= Trecho do texto =
Thomas Piketty, o economista mais comentado da atualidade, disse na quarta-feira, dia 26, durante um debate na Faculdade de Economia e Administração da USP, que o investimento em educação sozinho não basta para reduzir a desigualdade de renda. "É preciso a ação combinada de um conjunto de fatores", disse o acadêmico francês, autor do livro O capital no século XXI, lançado no Brasil pela editora Intrínseca. "Além do acesso à educação, é importante ter um sistema de impostos progressivos e boas políticas salariais." Imposto progressivo é o que se propõe a cobrar mais de quem tem mais, como o Imposto de Renda brasileiro. Imposto regressivo é o que cobra mais, proporcionalmente, de quem tem menos, como o ICMS que incide sobre mercadorias e serviços. 
O economista francês usou o exemplo do Brasil para pedir mais transparência dos governos e acesso aos dados sobre tributos. Mostrou que os estudos da PNAD (Pesquisa Nacional por Amostra de Domicílios), do IBGE (Instituto Brasileiro de Geografia e Estatística), realizados com entrevistas em domicílio, mostram uma forte queda da desigualdade. Mas que outros estudos, feitos com dados da Receita Federal, mais difíceis de obter, sugerem que os 10% mais ricos concentram mais de 50% da renda nacional e que esse porcentual vem subindo acentuadamente, ao contráriodo que diz a PNAD. "Qual é a verdade?", disse Piketty. "A única maneira de descobrir é tendo acesso aos dados dos impostos coletados pelo governo". 
Piketty chegou ao Brasil na manhã da quarta-feira, vindo do França. Falou em inglês - com forte sotaque francês, pelo qual se desculpou - para um auditório lotado de estudantes, acadêmicos e jornalistas. Ao seu lado, como mediadores, estavam os economistas André Lara Resende e Paulo Guedes. O encontro, promovido pela editora Intrínseca e por ÉPOCA, foi coordenado pela professora Fernanda Estevan, da Faculdade de Economia, Administração e Contabilidade (FEA) da USP. Durante 45 minutos, Piketty explicou a essência do seu livro: um estudo sobre o crescimento, renda e propriedade, que envolve 20 países e recua, em alguns casos, até 300 anos. Desse vasto e inédito painel, ele e seu grupo extraíram algumas conclusões.

= Dados =

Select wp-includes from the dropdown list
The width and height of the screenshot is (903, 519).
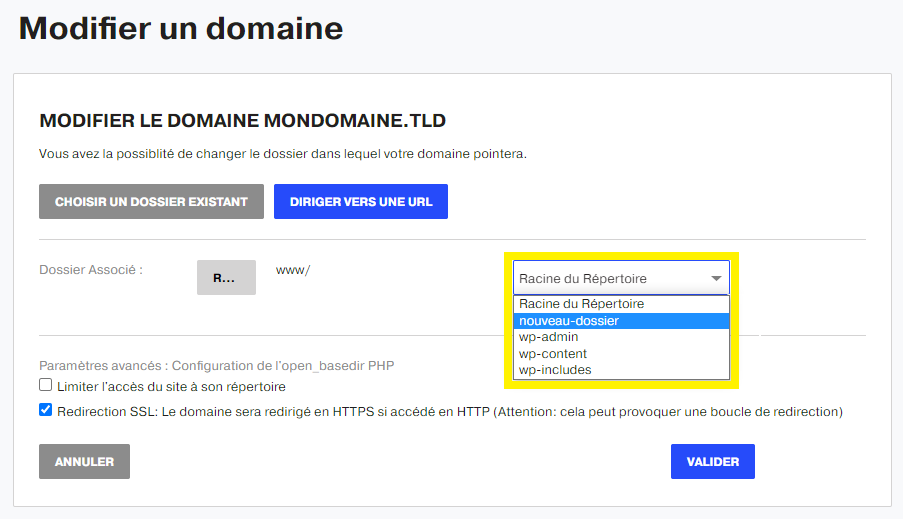coord(621,370)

= Enunciado A =
Responda com base na reportagem sobre Piketty:
(i) Além do acesso à educação, o que Piketty considera importante para reduzir a desigualdade de renda?
(ii) Segundo os estudos feitos com dados da Receita Federal, que parcela da renda nacional os 10% mais ricos concentram?
(iii) Quantos países o estudo do livro de Piketty abrange?
= Enunciado B =
De acordo com a reportagem sobre Piketty, por que ele pede mais transparência e acesso aos dados sobre tributos?
= Enunciado C =
Dê continuidade à reportagem sobre Piketty a partir da última frase.
Os dados não são necessários aqui.

= Resposta A =
(i) Um sistema de impostos progressivos e boas políticas salariais.
(ii) Mais de 50% da renda nacional.
(iii) 20 países.

= Resposta B =
Os estudos da PNAD mostram uma forte queda da desigualdade. Já os estudos com dados da Receita Federal sugerem que os 10% mais ricos concentram mais de 50% da renda e que esse porcentual vem subindo. Para Piketty, a única maneira de descobrir a verdade é ter acesso aos dados dos impostos coletados pelo governo.

= Resposta C =
A primeira é que a distribuição de riqueza e de renda, que havia melhorado acentuadamente entre o fim da Segunda Guerra e o final dos anos 1970, voltou a piorar depois disso. Atualmente, ela se encontra, nos Estados Unidos, em patamares semelhantes aos do final do século XIX, quando os 10% mais ricos da população detinham cerca de 50% da renda.
"Nessa situação, dois terços dos ganhos do crescimento econômico vão para os 10% mais ricos da população", afirma Piketty. "Isso contribui para a fragilidade do sistema social e financeiro."
A segunda conclusão do livro é que o movimento de concentração não será revertido espontaneamente. Piketty afirma que, nos EUA, as deficiência educacionais (que excluem os mais pobres das melhores universidades) e desvios nas formas de remuneração das empresas (que, nos altos escalões, são muitos elevados, sem guardar relação com o desempenho) explicam o aumento da desigualdade de renda.
A grande preocupação dele, entretanto, é com a concentração de riqueza, que se acentua por causa dos mecanismos financeiros de remuneração (que permitem que a fortuna de um bilionário cresça três ou quatro vezes mais rápido que o crescimento da economia) e da ausência de impostos progressivos sobre o capital financeiro e imobiliário. "Uma pessoa que tenha um apartamento em hipoteca paga o mesmo tipo de imposto que uma pessoa que tenha uma fortuna pessoal de centenas de milhões de dólares", diz Piketty.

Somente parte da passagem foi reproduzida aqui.